The Oct. 1, 2015 launch went smoothly compared with the warnings of technological meltdown and cash-flow Armageddon that provoked three delays totaling four years.
Claims flows, measured by claims denial rates, returned to normal after a few months, according to the CMS and confirmed by industry experts.
“This is the Y2K of coding,” said Dr. John Cuddeback, chief medical informatics officer of the American Medical Group Association. “I think people did a pretty good job of preparing.”
But this month, physicians face a new ICD-10 challenge.
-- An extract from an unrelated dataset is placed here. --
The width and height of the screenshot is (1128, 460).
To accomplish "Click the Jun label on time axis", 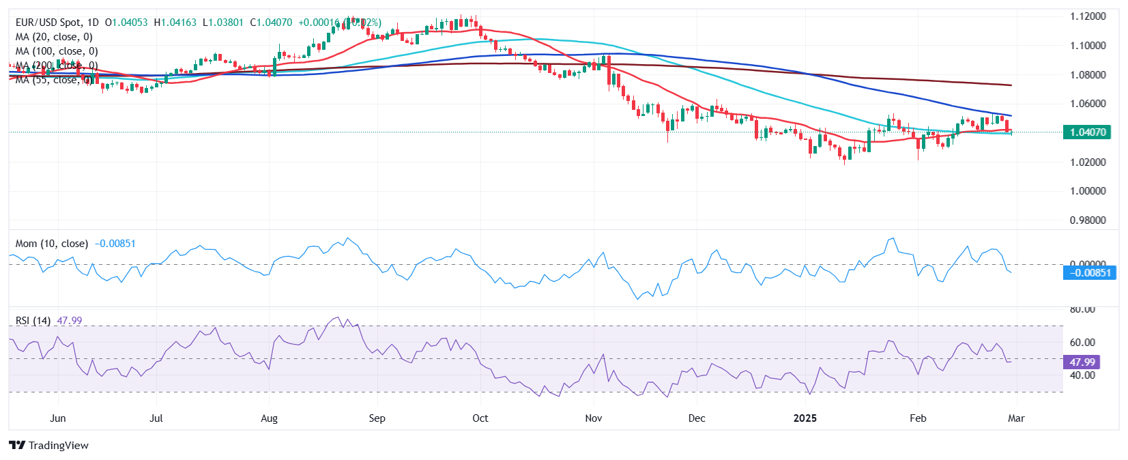I will [58, 418].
Last year, the CMS granted physicians a one-year grace period, promising not to deny Medicare Part B claims for lack of specificity of ICD-10 coding. Many commercial payers similarly gave physicians “flexibility,” but that grace period ended Oct. 1.
Earlier this year, the CMS and HHS released updates to the codes that contained what Sue Bowman, senior director of coding policy and compliance at the American Health Information Management Association, called “some hiccups in the hospital DRG system,” But, she added, “I think we're past most of that.”
Experts say it's too early to tell whether the switch to more stringent coding requirements will snag docs' claims. “We're keeping our ears open to see if that has had any impact on claims,” said Robert Tennant, director of health information policy for the Medical Group Management Association, a trade association for managers of physician office-based practices.